He had crossed his arms against his chest, glaring at the morning outside, like it had somehow been offensive. Liam’s fingers pressed down against his arms. An immediate retort sat in his mouth, but he refused to let it out. Instead, he waited several seconds, counting while he searched for a rational response that wasn’t a product of frustration. “I understand what you’re saying,” he started, the strain in his voice likely revealing the struggle at restraint. When he looked back at Brennan, his head tilted faintly, reading the signs of stress.

“In fantasy land, where I’m your mate,” which sounded weird in his mouth even hypothetically, “and I agree with you,” he paused to let the fact that it was just an imagined scenario sink in, “what do you want me to tell the hunters? ‘Trust them. They’re the good kind. You may have lost family or friends to something supernatural, might have scars or disabilities because of the supernatural, but you’ll be fine. We’ll be fine.’ Famous last words,” he finished flatly.
 
Brennan's expression becomes briefly distressed when Liam calls his being Brennan's mate a fantasy. But the tension in his shoulders at their current conversation is translating down to the white-knuckle grip his hands currently hold, where they rest on the desk's edge, one at the corner. "Of course not. Minds can't be changed overnight. I just need your help convincing them to give us a chance."

Brennan's voice is rising with his frustration. "Just help me get them to put off this vendetta. Let us show them that we mean no harm. I'm just trying to protect my family, because it's all I have left!" There's a crack as his right hand actually breaks off the corner of the desk.
 
The inhale made it seem like Liam was getting ready to retaliate and hurt, but whatever he was going to say was derailed by the noise. The sound pulled Liam’s attention, and for a moment, surprise registered in his eyes as they widened a fraction, but the look disappeared just as fast. In its place was something sharp and hard, an easily constructed wall. “Careful,” he warned, with a lightness that seemed far too satisfied, like the wolf was close to proving why Liam shouldn’t help him.

It was unfair to Brennan, of course, to target a frustrated reaction as a sign of dangerous aggression, but that was sort of the point. Liam wanted to push, fair or not. It was all he had just then. “You’re barking up the wrong tree.” His gaze returned to the window, which ended the conversation for Liam. He still held tightly to his arms and he was too aware of Brennan to really mind what was happening beyond the room.

At the edges of the property, certainly not on the property itself, several hunters, including Suri, had appeared to walk the perimeter.

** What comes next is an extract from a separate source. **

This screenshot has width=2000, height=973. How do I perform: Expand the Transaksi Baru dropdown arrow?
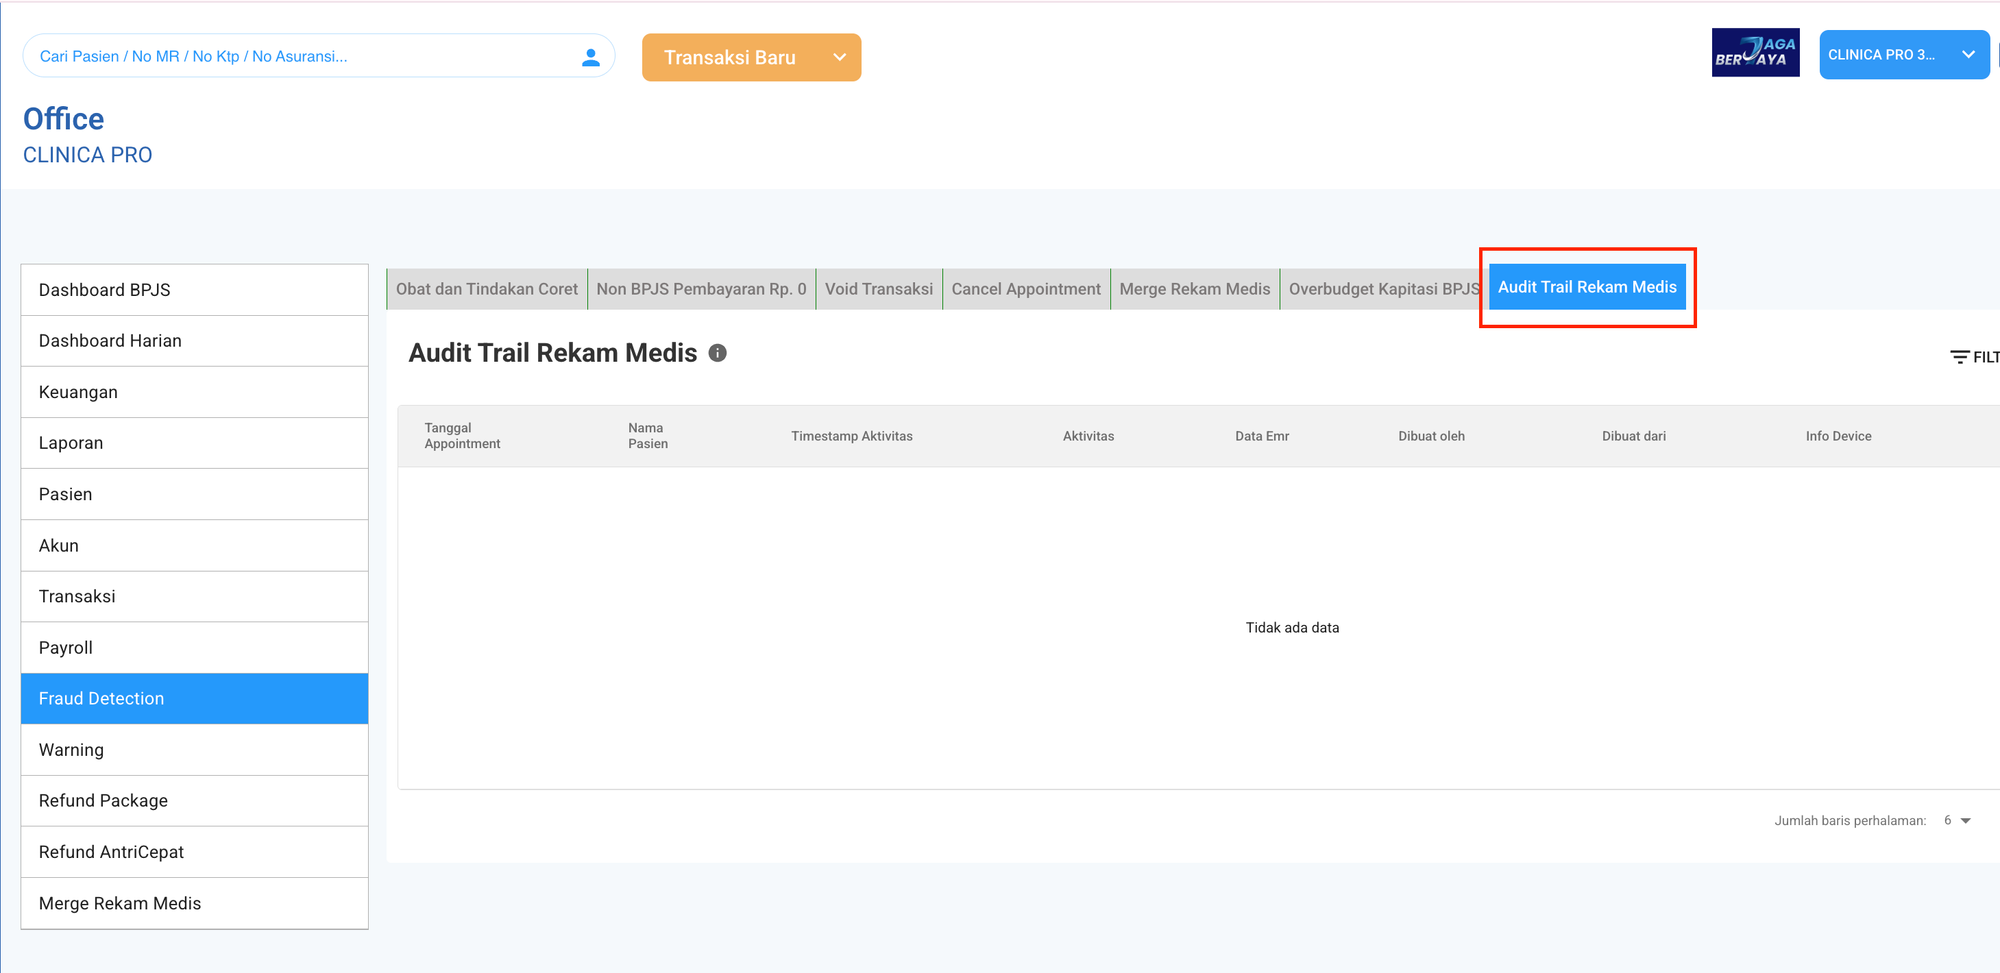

They didn’t speak to each other but in whistles, and they didn’t try their luck by overstepping the property line. It was the small woman that Liam had been with at the bar who kept looking inward, expecting the stolen hunter to appear at any moment. If he didn’t, they would stay, alternating shifts, for the duration of his imprisonment.
 
Brennan bares his teeth, releasing a strained noise of frustration. Then there's the scent of blood; the broken edge had cut into his palm. But as soon as Liam turns away, so does Brennan, dropping the piece of desk and leaving the room. He nearly runs into Sam on the way out.

Sam looks between Brennan's retreating back and Liam standing at the window in confusion, but doesn't comment on it. He'd heard the desk break, and Liam's last words, as he'd come up to the door. "You know, you could at least try to be understanding. Imagine it this way. What if the world were backward, and your team were the monsters everyone was trying to kill. Would you do everything in your power to protect your friends, short of killing someone else?"

Sam steps into the room, moving to place three sets of clothing kn the end of the bed. "And on the more personal level, try to think how Brennan must feel. Imagine finding someone, or having someone, you love, and never being able to be with them. Imagine the internal pain and suffering that can cause." Sam pauses. "Just think about." Then he steps out of the room and closes the door. No footsteps lead away, meaning he has set up guard outside the bedroom.
 
At the sound of Sam, Liam’s chin tilted up and he clenched his teeth. Slowly his eyes closed, and he minded his breathing, keeping it steady and slow. When the door closed, his eyes opened and glanced over at the door, resisting the roll of his eyes at knowing that Sam hadn’t actually left, before casting a quick look to the desk that had now seen better days. With some internal monologue, he waved out a hand and silently queried the ceiling about what had just happened. When no response was forthcoming, he returned to the business of getting dressed in yet another set of clothes that didn’t belong to him.

If nothing else, he wasn’t drowning and didn’t look like he was planning a sleepover in the shirt and jeans, which was fine. Brennan’s shirt was folded and set with the extra clothes on the dress, and then Liam ventured over to get a better look at the desk. He ran his finger against the broken place, mindful of splinters. This wasn’t the week he was supposed to have. In fact, none of this factored into his life at all. Once again, he glanced at the door before he returned to the bookcase.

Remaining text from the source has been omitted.